# Soft Smoked-Green Look ~ First Tutorial Ever!



## Jenneh (Aug 20, 2007)

Hey guys, so this is my first tutorial ever so any sort of critique or comments would be well appreciated! =D I did this look last night before going to bed so I didn’t bother reapplying any of my makeup aside from the eyes and lips. So just ignore how bad everything else looks, please. =P Instead of the usual straight black or brown smokey eye, I did more of a green one. Hope you guys like it!







*Face - prior to this application*:
Neutrogena Pore Refining Toner
Clinique All About Eyes
Lancome Aqua Fusion Cream with SPF 15
Prescriptives Custom Blend Concealer
Nars Bronzer in Laguna
Nars Blush in Orgasm

*Eyes*:
MAC Shadestick in Beige-ing
Lancome Colour Focus Palette 4 Ombres in 4Edge (_all colors except the bronzey gold_)
Lancome Color Design in Statuesque
MAC Fluidline in Blitz & Glitz

*Lips*:
Cover Girl Trushine Lipstick in Petal Shine (_beautiful sheer nude color with soft sparkles! it lightly mutes my natural lip color although it still appears to be really pink in the pictures. T_T_)

*Tools*:
Sonia Kashuk Medium? Eyeshadow Brush
Sonia Kashuk Smudge Brush (_meant for smudging, but works wonders for those precise and hard to reach places =P_)
Sonia Kashuk Bented Eyeliner Brush

*Step 1*: Apply the MAC Shadestick in _Beige-ing_ to the entire eyelid up into the crease as this will act as a base for the shadows (I forgot to take a picture of this step along with many other steps xD).

*Step 2*: With the Sonia Kashuk _Medium Eyeshadow Brush_ apply the _Light Green_ color from the Lancome quad all-over the eyelid area into the crease.









*Step 3*: With the same brush (you can wipe it down first if you'd like or switch to a different brush, but I was lazy so I didn't bother to), apply the _Dark Green_ shadow to the outer corners.









*Step 4*: Now blend that sucker! You can use the wind-wiping motion (was that what it was called?) to do this step, but be sure to really blend it into the crease. You can also switch brushes and use a blending brush (ie. Sonia Kashuk Blending Brush, MAC #217, #224, etc.) to this step, but like I said before, I was lazy so I just kept with the same brush.

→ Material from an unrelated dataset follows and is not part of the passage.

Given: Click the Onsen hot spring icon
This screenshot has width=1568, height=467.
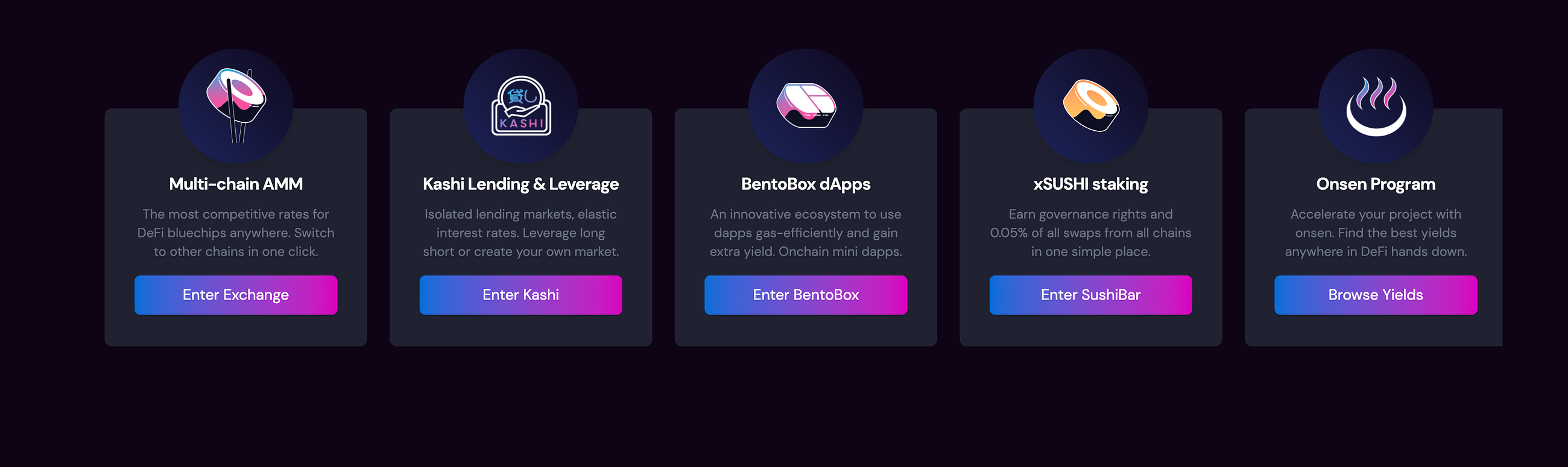Looking at the screenshot, I should click(1376, 106).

*Step 5*: Using the shadestick again, apply _Beige-ing_ to the lower lashline, this will act as a base (you can't really see it in the picture, but it's there).





*Step 6*: Now grab a _Smudge Brush_ (or any small precision brush for that matter such as the MAC #219) and pick up some of the _Light Green_ eyeshadow and apply it to the entire lower lashline.





*Step 7*: With the same brush again, grab some of the _Dark Green_ shadow and apply it to the outer lashline and be sure to blend the two colors together where they meet!





*Step 8*: Now with the _Medium Eyeshadow Brush_ again, grab some of the _Highlighter_ color and apply it to your brow bone, blending it lightly into the crease.









*Step 9 - Done*: You can finish at this step if you'd like and just add eyeliner, mascara, etc., but I like to add a bit more depth to it (notice the picture in this doesn't have any highlighting on the brow bone because I took it prior to applying the highlight and I forgot to take another picture).





*Step 10*: Now with the _Medium Eyeshadow Brush_, pick up some of the dark grey/black shadow in _Statuesque_ and apply it to the outer-V along with the top lashline and blend, blend blend! You can also apply some _Statuesque_ to the lower lashline if you'd like, I did so with the _Smudge Brush_.













*Step 11*: Now with the _Bented Eyeliner Brush_ apply MAC Fluidline in _Blitz & Glitz_ to the upper and lower lashline (word of advice, when you do your makeup, unless your prescription isn't very bad and you can still see oh say 3+ inches in front of you clearly, wear your contacts! I didn't have any contacts in and with my heavy prescription I was blind most of the time doing this look, so you can see the jagged eyelining because of the blindness xD).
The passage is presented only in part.